Es werden immer mehr: Liebesschlösser. Die mit Stiftgekrakel oder Gravuren versehenen Vorhängeschlösser an Brücken sollen die ewige Liebe symbolisieren. Behörden sehen den Brauch mit gemischten Gefühlen.
Das Schloss schnappt zu, der Schlüssel landet in den Fluten. An immer mehr Brücken Europas hängen sie: Liebesschlösser. Und gerade am heutigen Valentinstag werden wieder Hunderte dazukommen. Entstanden ist der Brauch wohl in Italiens Stadt der Liebe, Rom, mittlerweile baumeln selbst in tiefster deutscher Provinz mit Gravuren verzierte Vorhängeschlösser an Brückengeländern. „Auf der Suche nach einem Valentinssgeschenk kam für mich nur dieses infrage“, sagt Kristina aus München. „Ich finde es sehr romantisch“,lobt ihr Freund Bastian. Das blutrote Schloss des Paares zieren die Buchstaben „K&B“, umschlossen von einem Herzen. Das Ritual soll die ewige Liebe beschwören, wie einst in Baumrinde geritzte Herzen. Etliche Brücken in Europa zieren derlei Schlösser – vor allem in Paris an der Seine, in Rom am Tiber und in Köln am Rhein. An der Seine-Brücke Pont des Arts hängen schwere Torschlösser ebenso wie Miniausgaben aus dem Bestand von Rucksack-Touristen. Die Liebesbeweise sind zum begehrten Fotomotiv geworden.

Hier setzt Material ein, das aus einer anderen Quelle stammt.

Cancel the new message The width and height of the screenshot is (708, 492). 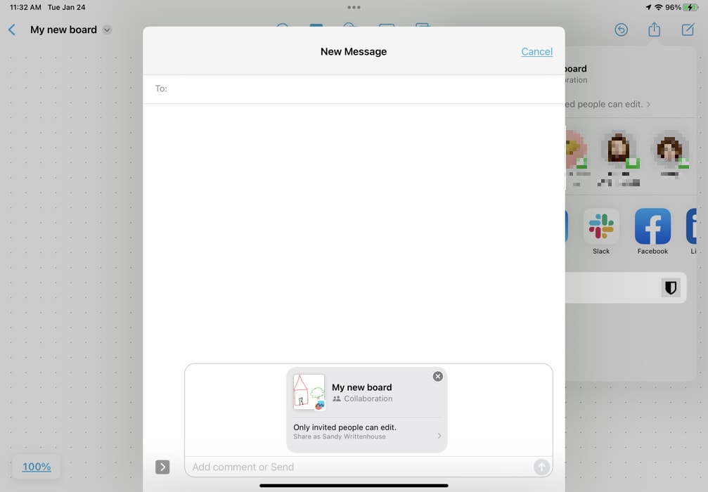pyautogui.click(x=536, y=51)
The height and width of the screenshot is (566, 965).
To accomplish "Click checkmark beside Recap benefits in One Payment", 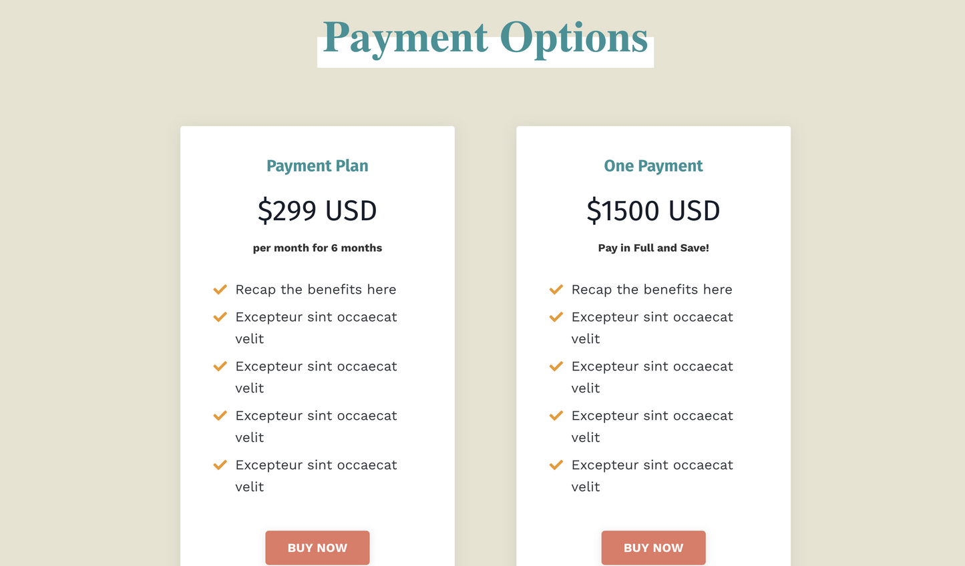I will (x=556, y=290).
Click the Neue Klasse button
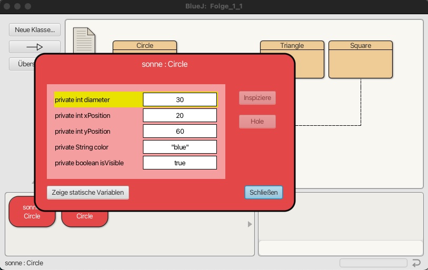 pos(35,30)
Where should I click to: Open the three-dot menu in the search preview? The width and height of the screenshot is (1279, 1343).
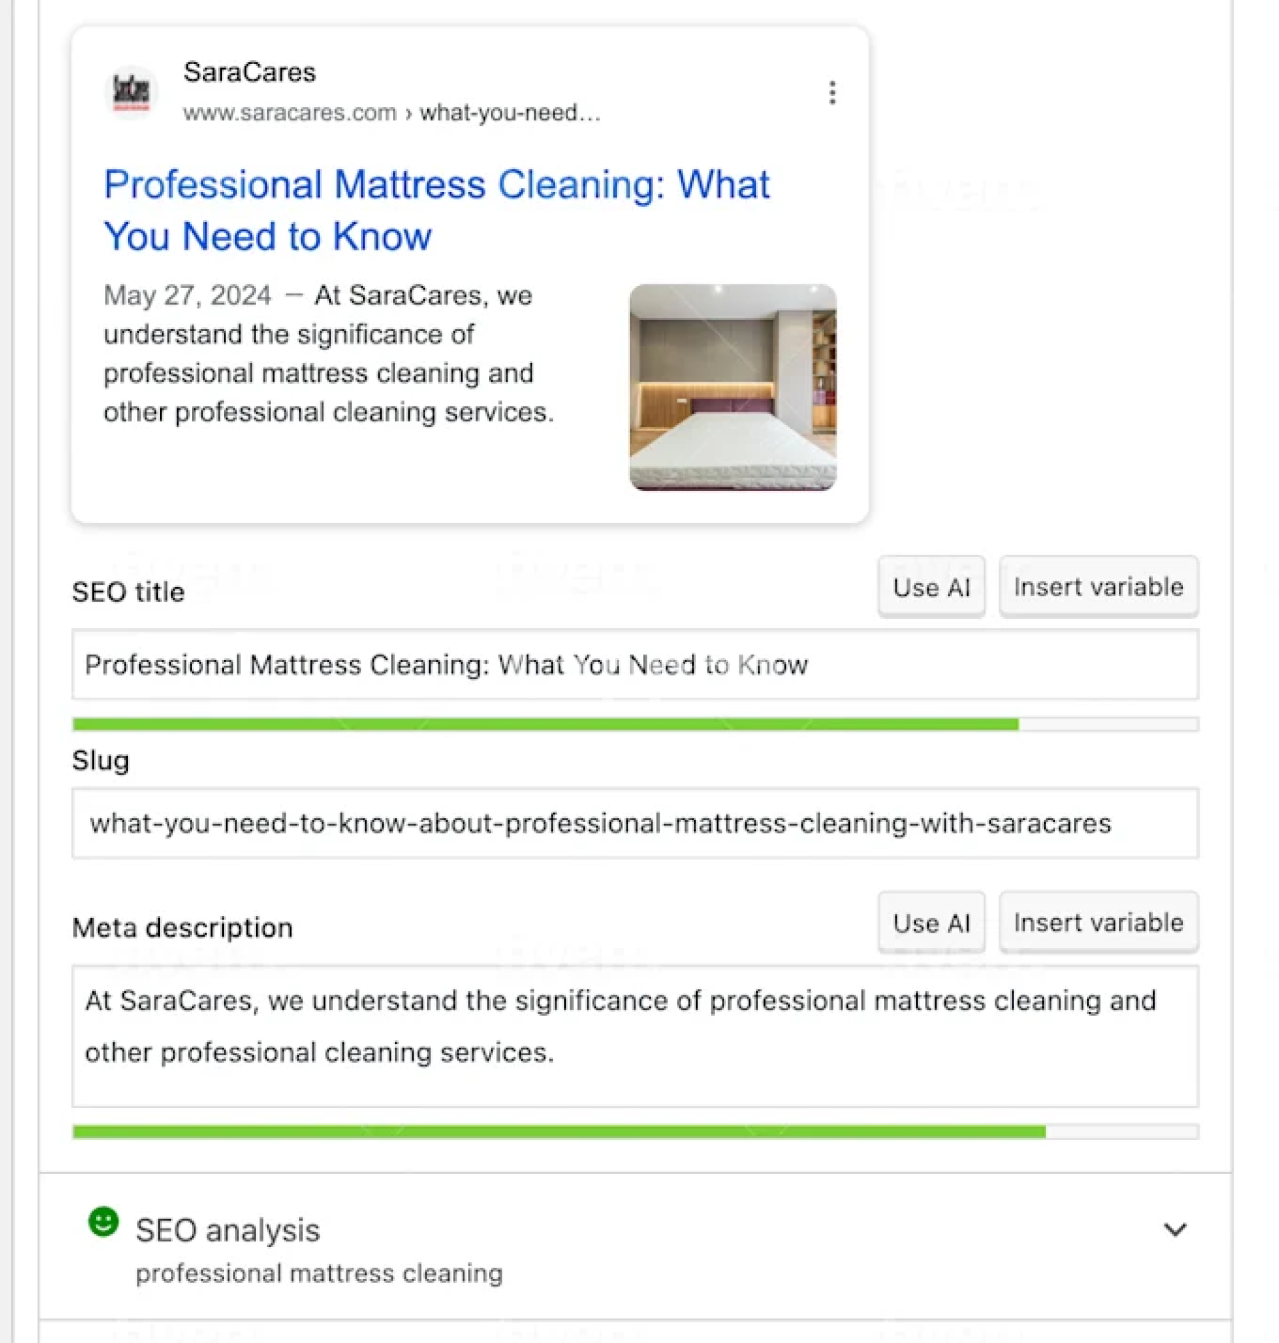pyautogui.click(x=832, y=93)
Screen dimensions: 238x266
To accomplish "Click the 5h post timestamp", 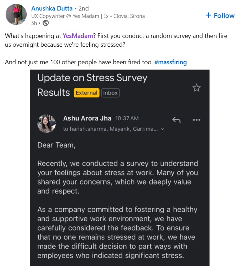I will click(34, 23).
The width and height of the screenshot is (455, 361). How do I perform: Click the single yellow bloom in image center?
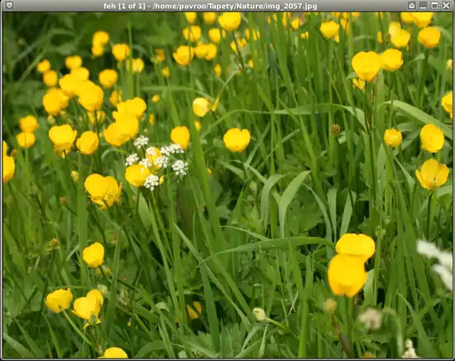(x=237, y=140)
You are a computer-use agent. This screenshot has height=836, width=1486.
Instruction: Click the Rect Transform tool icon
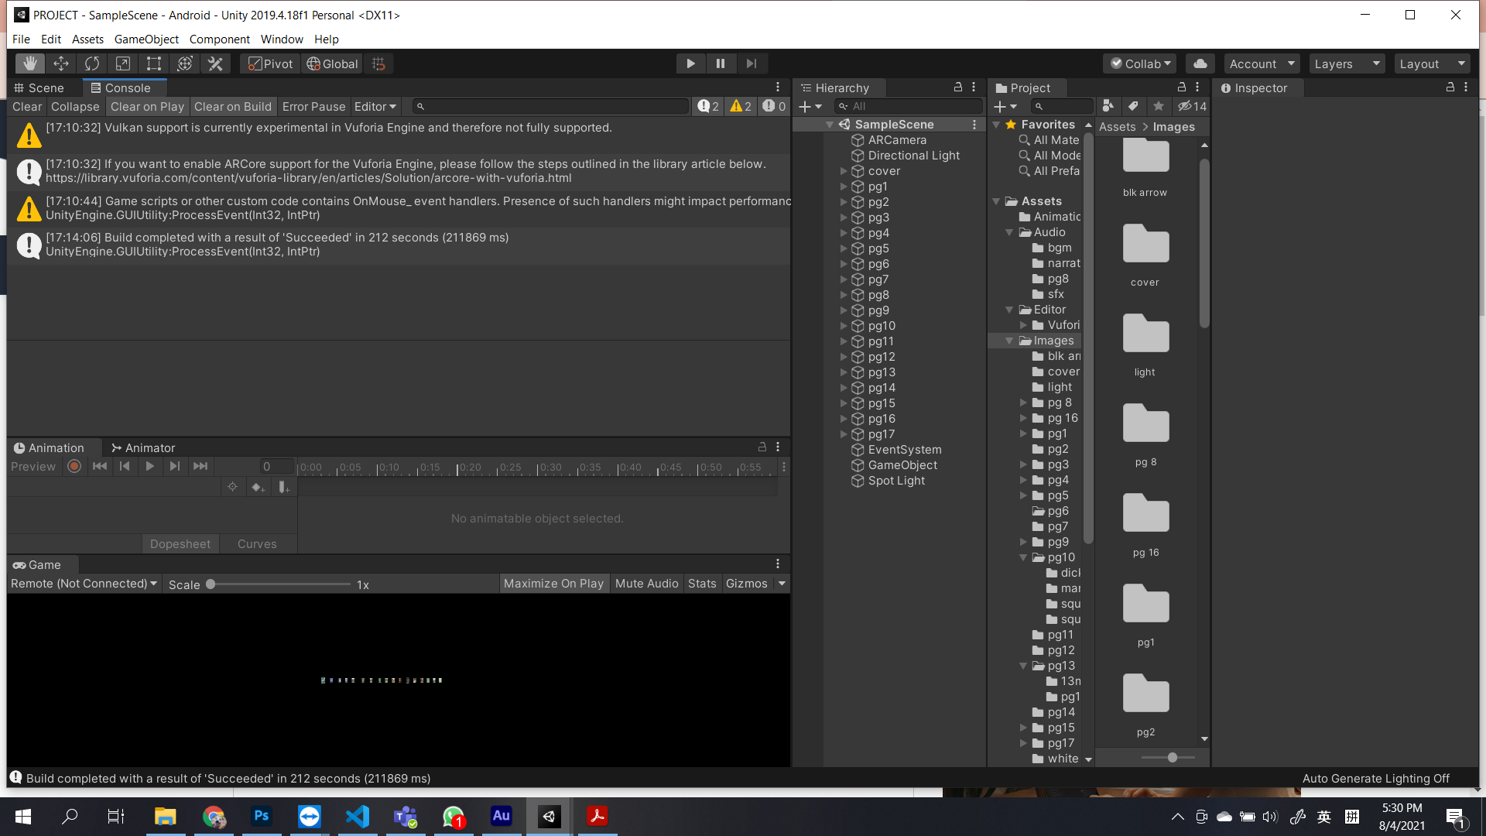153,63
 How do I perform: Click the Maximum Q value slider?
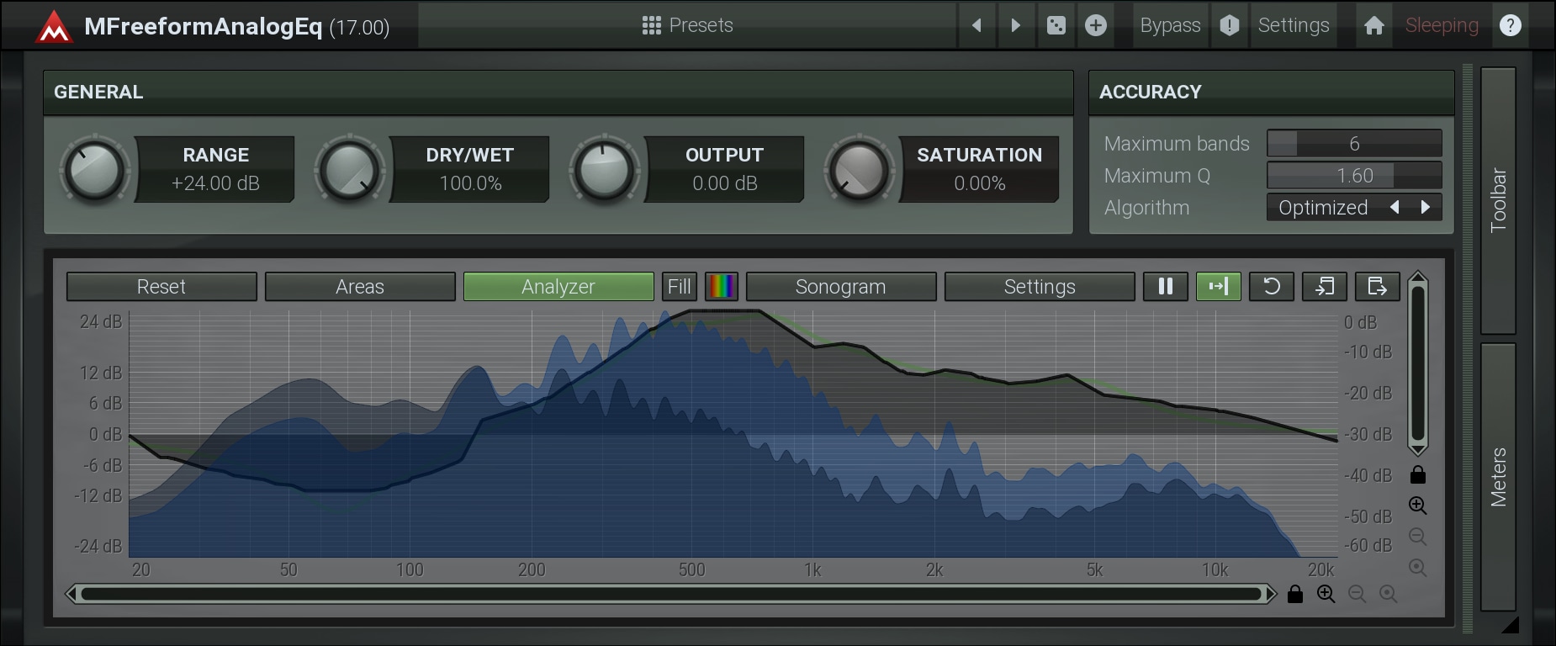coord(1354,176)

„Die ganz Smarten nehmen Schlösser mit Zahlenkombinationen – wenn’s nicht mehr klappt mit der ewigen Liebe, können sie sie noch recyceln“, witzeln Fremdenführer. „Gary & Susi, Liverpool“ ließen ihr Schloss aufwendig gravieren, ein anderes Pärchen ritzte wohl spontan ein „Du & ich für immer“ ins rot lackierte Metall. Ein angehefteter Weinkorken lässt ahnen, dass dem ein feuchtfröhlicher Abend voranging. Populär wurde die Idee der Liebesschlösser durch den Roman „Ich steh auf dich“ des italienischen Schriftstellers Federico Moccia (2006).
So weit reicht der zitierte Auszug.